Ultimo aggiornamento il 11 Giugno 2024 by Luisa Pizzardi
Il 10 giugno 1981, l’Italia intera rimase con il fiato sospeso per tre giorni, mentre seguiva la tragica vicenda di Alfredino Rampi, il bambino caduto in un pozzo artesiano a Vermicino, vicino a Roma. Questa tragedia, nota come “il pozzo maledetto”, ha lasciato un segno indelebile nella memoria degli italiani.
Il dramma inizia
Alfredino, figlio di Nando Rampi e Franca Bizzarri, era andato con i genitori nella loro casa di campagna nei pressi di Frascati. Al ritorno, il padre non lo trovò e immediatamente scattarono le ricerche. lamenti provenienti da un pozzo artesiano portarono un sottufficiale della polizia alla scoperta del bambino intrappolato.
Le prime ore delle operazioni di soccorso furono caratterizzate dall’incertezza sulla via migliore da seguire. Fu calata al bambino una tavoletta legata a una corda, ma questa si incastrò e causò difficoltà insormontabili per far giungere ad Alfredino soccorsi di ogni genere. Un microfono sensibilissimo fu calato ad alcuni metri di distanza dal bambino, permettendo a tutti gli italiani di ascoltare le sue invocazioni di aiuto per quasi due giorni. Iniziò così il drammatico dialogo tra Alfredino e il vigile del fuoco Nando Broglio.
Mentre i soccorsi continuavano, un “uomo ragno” cercò di rimuovere la tavoletta e si cominciò a scavare con una trivella. Intorno al pozzo, tantissima gente si radunò nella speranza di vederlo uscire salvo.

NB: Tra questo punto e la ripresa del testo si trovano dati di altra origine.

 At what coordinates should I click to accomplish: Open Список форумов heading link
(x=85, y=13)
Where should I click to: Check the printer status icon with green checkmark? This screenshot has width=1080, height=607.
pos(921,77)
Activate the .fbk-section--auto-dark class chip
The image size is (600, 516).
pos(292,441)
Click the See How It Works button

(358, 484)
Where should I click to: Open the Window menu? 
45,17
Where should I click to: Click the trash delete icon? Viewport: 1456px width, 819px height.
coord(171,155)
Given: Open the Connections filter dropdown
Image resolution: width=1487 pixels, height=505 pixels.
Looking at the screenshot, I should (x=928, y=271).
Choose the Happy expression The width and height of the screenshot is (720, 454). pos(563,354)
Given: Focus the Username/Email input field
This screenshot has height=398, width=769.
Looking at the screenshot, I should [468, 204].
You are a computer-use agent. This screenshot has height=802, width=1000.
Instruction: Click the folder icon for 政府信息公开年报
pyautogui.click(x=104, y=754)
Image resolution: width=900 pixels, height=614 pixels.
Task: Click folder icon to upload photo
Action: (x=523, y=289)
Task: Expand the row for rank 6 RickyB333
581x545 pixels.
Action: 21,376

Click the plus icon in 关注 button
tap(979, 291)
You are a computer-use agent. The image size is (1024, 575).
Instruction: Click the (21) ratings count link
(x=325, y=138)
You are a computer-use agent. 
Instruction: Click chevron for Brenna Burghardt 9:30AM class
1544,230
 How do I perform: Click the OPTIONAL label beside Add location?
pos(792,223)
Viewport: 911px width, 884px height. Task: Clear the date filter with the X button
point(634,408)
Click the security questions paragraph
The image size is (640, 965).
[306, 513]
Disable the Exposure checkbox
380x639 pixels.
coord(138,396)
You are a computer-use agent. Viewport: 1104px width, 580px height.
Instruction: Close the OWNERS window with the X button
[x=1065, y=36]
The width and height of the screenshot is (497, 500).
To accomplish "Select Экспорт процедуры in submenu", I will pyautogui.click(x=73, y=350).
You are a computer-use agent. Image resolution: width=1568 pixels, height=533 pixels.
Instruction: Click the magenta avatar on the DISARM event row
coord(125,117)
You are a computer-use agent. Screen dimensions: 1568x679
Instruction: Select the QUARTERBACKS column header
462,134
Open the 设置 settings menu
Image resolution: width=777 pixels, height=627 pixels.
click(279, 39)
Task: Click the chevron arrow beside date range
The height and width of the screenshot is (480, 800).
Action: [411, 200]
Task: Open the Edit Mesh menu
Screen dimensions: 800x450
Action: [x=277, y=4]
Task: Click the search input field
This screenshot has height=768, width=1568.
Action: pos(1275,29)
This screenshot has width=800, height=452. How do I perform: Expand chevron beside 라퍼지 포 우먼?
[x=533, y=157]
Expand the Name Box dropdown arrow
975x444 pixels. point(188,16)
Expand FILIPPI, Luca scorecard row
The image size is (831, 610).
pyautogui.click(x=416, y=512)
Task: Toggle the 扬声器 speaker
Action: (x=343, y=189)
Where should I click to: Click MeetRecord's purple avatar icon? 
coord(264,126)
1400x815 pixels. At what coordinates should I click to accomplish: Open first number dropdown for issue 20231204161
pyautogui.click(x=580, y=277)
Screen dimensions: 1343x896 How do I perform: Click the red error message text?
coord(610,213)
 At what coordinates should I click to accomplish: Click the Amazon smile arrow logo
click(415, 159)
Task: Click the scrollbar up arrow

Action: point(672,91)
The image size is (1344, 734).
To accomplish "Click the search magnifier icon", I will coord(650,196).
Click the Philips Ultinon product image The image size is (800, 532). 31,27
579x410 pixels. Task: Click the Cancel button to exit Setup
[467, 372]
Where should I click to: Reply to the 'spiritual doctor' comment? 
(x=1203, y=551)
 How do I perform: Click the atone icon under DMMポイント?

Ad Alfredino veniva fatto bere saccarosio da una flebo calata giù nel cunicolo. Anche il Presidente della Repubblica Sandro Pertini si recò sul luogo della tragedia e volle parlare con il bambino.
Il dramma si conclude
Purtroppo, dopo un iniziale ottimismo, la situazione peggiorò. Alfredino scivolò di altri 30 metri. Vani furono gli sforzi dei volontari Angelo Licheri e Donato Caruso, che si calarono nel pozzo e più volte cercarono di legarlo. All’alba del terzo giorno, il bambino morì.
La tragedia di Vermicino ha portato a polemiche per la conduzione dei soccorsi e a un processo contro l’operaio responsabile dello scavo, Elio Ubertini, e il proprietario del pozzo, Amedeo Pisegna, che furono assolti dall’accusa di omicidio colposo. Elveno Pastorelli, allora comandante dei vigili del fuoco di Roma, che coordinò i soccorsi, fu invece scagionato completamente in istruttoria.
“In questo Paese manca ancora a livello diffuso la cultura della prevenzione,” è la considerazione di Franca Bizzarri Rampi, la madre di Alfredino. Un pensiero il suo affidato a Daniele Biondo, psicoanalista, del direttivo del ‘Centro Alfredo Rampi‘, fondato a poche settimane dopo la tragedia. Franca Rampi reagì al dolore con grande forza: fece subito un appello per mobilitarsi come cittadini e istituzioni, fondò l’associazione a nome del figlio perché nessuna mamma dovesse vivere il dramma che aveva vissuto lei.
Sul versante dei soccorsi, invece, “al contrario si sono fatti passi da gigante,” sottolinea lo psicanalista. In Italia, dopo 40 anni, è cambiato tanto grazie a Vermicino. Tutto quello che all’epoca è mancato e che purtroppo, forse, ha generato anche il fallimento del salvataggio di Alfredino è migliorato. Abbiamo imparato che c’era bisogno di un sistema organizzato di soccorsi, un coordinamento tra soccorritori che a Vermicino non c’era.